▶ Passage:
----------------------------------------

- DVD only artwork.

Single by Ami Suzuki

from the album Ami Selection
- B-side: "Dub-I-Dub"
- Released: February 25, 2009
- Recorded: 2008
- Genre: Club; Dance-pop;
- Length: 5:36
- Label: Avex Entertainment Inc.; Avex Trax;
- Songwriter: Emi Hinouchi
- Producer: Taku Takahashi

Ami Suzuki singles chronology
| "Can't Stop the Disco" (2008) | "Reincarnation" (2009) | "Kiss Kiss Kiss" (2009) |

= Reincarnation (Ami Suzuki song) =

"Reincarnation" is a song by Japanese recording artist Ami Suzuki for her second greatest hits album, Ami Selection (2011). It was written by Emi Hinouchi and produced by Taku Takahashi. It was Suzuki's first collaboration with both Hinouchi and Takahashi. It premiered on February 25, 2009, as the lead single from the album. The CD and digital cover sleeve has a close-up of Suzuki hovering a CGI bubble. The DVD cover sleeve features a slightly altered version of it.

It has been described as a dance and club song, with musical elements including electropop. Its lyrics celebrate Suzuki's career and music, and described elements of her day-to-day life. It received positive reviews, with praise for its composition and emotional lyrical delivery, and Suzuki's singing. It peaked at number 42 on the Japanese Oricon Singles Chart, with sales of somewhat over 4000 units there.

The music video for "Reincarnation" was shot in Japan. It features Suzuki at her home; walking the streets; and in several shots, floating in water. Suzuki performed the song in her 29th Anniversary tour at the Liquidroom event.

----------------------------------------

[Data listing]
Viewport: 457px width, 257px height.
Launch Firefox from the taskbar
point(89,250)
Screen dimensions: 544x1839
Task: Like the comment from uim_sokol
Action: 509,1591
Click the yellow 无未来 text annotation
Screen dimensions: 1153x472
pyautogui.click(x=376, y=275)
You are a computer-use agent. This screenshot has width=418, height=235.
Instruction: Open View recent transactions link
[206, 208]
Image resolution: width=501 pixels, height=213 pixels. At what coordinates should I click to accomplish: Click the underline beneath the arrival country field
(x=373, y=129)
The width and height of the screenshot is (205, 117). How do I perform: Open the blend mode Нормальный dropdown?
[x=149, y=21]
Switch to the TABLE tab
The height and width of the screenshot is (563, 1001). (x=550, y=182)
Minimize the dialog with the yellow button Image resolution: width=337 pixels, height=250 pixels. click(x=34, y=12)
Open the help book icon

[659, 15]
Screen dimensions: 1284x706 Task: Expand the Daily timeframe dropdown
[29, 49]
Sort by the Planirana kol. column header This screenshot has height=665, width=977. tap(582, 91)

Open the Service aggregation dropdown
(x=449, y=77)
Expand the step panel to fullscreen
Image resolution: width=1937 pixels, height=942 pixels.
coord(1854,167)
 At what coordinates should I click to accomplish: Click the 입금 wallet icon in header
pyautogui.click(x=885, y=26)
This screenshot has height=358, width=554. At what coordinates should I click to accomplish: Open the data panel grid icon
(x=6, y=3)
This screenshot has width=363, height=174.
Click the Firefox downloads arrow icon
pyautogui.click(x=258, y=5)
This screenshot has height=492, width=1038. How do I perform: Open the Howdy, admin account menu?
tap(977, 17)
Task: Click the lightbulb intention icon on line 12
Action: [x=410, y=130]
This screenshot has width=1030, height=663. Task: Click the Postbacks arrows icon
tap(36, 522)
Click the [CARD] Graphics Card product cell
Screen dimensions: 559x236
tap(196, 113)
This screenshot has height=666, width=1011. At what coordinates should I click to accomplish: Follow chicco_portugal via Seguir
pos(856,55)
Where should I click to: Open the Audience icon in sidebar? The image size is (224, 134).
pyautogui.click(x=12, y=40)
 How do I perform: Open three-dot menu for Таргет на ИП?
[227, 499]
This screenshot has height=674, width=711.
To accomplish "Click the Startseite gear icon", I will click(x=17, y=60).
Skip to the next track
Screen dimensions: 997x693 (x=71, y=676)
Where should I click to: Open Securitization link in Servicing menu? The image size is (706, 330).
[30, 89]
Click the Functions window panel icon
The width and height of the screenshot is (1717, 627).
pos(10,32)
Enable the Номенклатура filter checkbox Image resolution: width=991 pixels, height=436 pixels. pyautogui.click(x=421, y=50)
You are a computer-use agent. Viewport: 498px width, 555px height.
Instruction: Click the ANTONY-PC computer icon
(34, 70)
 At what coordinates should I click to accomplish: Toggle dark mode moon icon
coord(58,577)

----------------------------------------

▶ To do:
a) Answer these from the Reincarnation article:
(i) Who produced the song?
(ii) What was its peak position on the Japanese Oricon Singles Chart?
(iii) In what country was its music video shot?
b) Transcribe the Reincarnation article from "It has been" up to and including "4000 units there.".
Work from the Reincarnation article alone.

▶ Full answers:
a)
(i) Taku Takahashi
(ii) Number 42
(iii) Japan

b)
It has been described as a dance and club song, with musical elements including electropop. Its lyrics celebrate Suzuki's career and music, and described elements of her day-to-day life. It received positive reviews, with praise for its composition and emotional lyrical delivery, and Suzuki's singing. It peaked at number 42 on the Japanese Oricon Singles Chart, with sales of somewhat over 4000 units there.